▶ Source document
.....
# Boards like the Capita DOA?



## Banni (Dec 17, 2013)

just finished my season in les duex alpes and had a wicked time. Been riding a neversummer evo 4 all season which has been savage and got everything i wanted out of it. Last day of the season swapped with a mate and rode his Defender of awesome board and i have to say it was sick. Being a lot stiffer and having the camber/flat profile was a really great feel to it that i wasnt use too. Looking to get something along these lines more pop, stiffer but still very playful. The DOA was perfect (except for its horrific graphic), the evo 4 wasnt quite stiff or aggressive enough for the bigger kickers or heavy powder days. Any other boards similar to the DOA that i should take a look at? cheers guys & girls

p.s excuse any spelling mistakes im heavily dyslexic


----------



## Extazy (Feb 27, 2014)

Long methods with high air are the best!


----------



## alchemy (Apr 28, 2014)

Banni said:


> The DOA was perfect (*except for its horrific graphic*),


blasphemy.

I would also check out the Rome Mod (Camber), Burton Process Off-Axis, or Slash ATV.


----------



## RIDERUK (Oct 22, 2014)

Banni said:


> just finished my season in les duex alpes and had a wicked time. Been riding a neversummer evo 4 all season which has been savage and got everything i wanted out of it. Last day of the season swapped with a mate and rode his Defender of awesome board and i have to say it was sick. Being a lot stiffer and having the camber/flat profile was a really great feel to it that i wasnt use too. Looking to get something along these lines more pop, stiffer but still very playful. The DOA was perfect (except for its horrific graphic), the evo 4 wasnt quite stiff or aggressive enough for the bigger kickers or heavy powder days. Any other boards similar to the DOA that i should take a look at? cheers guys & girls
> 
> p.s excuse any spelling mistakes im heavily dyslexic


Love L2A! Have thought about doing a season there but wasn't sure if I may get bored (I know I know, pathetic) of the ski area. Hit every run in resort many times in a 10-day trip. Good park though. How'd you like it?

Boards: Yes the greats, endeavour live, salomon assassin, k2 happy hour.
All in a pretty similar vein - all mountain freestyle.
.....
▶ Exercises to complete
1 - According to the forum thread, why is Banni looking for a stiffer board than the one ridden all season?
2 - Edit the forum thread by rewriting the passage from "## alchemy (Apr" up to and including "or Slash ATV.", with "blasphemy" changed to "heresy".
.....
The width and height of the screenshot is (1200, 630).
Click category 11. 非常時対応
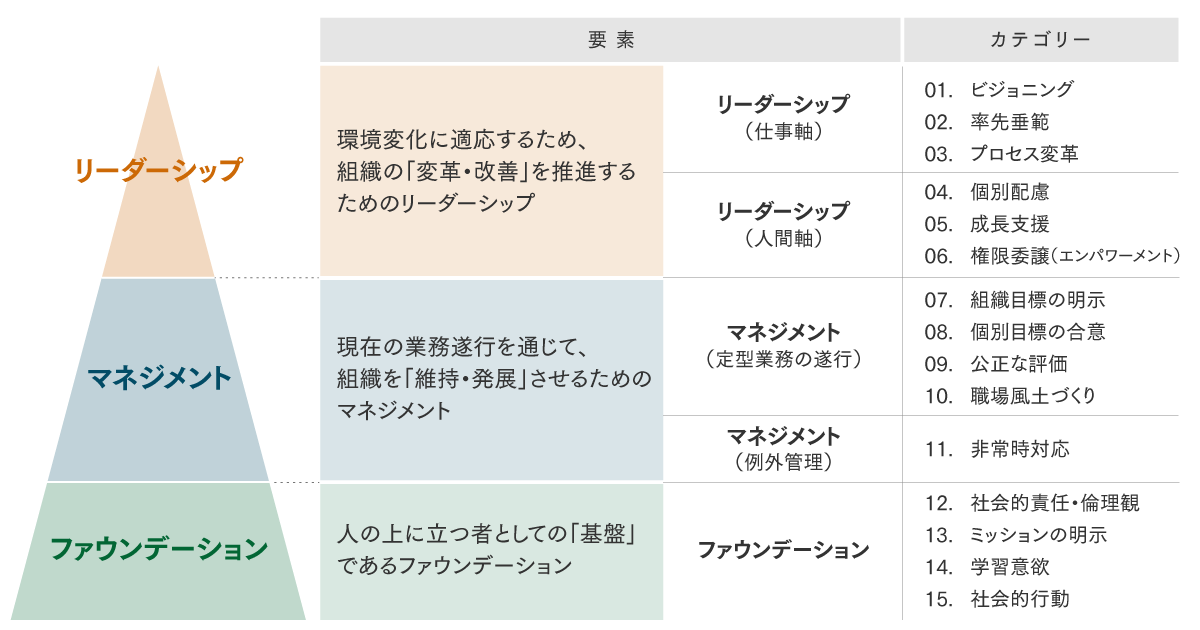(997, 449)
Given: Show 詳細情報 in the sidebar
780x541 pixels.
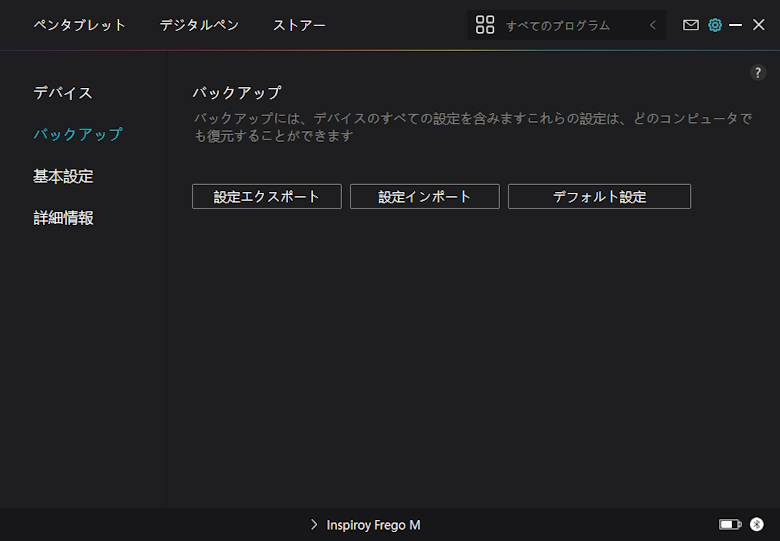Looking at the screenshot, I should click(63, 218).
.....
▶ Solutions by task
1 - Banni found that the evo 4 was not quite stiff or aggressive enough for the bigger kickers or heavy powder days. After riding the stiffer DOA, with its camber/flat profile, Banni wants something with more pop that is stiffer but still very playful.

2 -
## alchemy (Apr 28, 2014)

Banni said:


> The DOA was perfect (*except for its horrific graphic*),


heresy.

I would also check out the Rome Mod (Camber), Burton Process Off-Axis, or Slash ATV.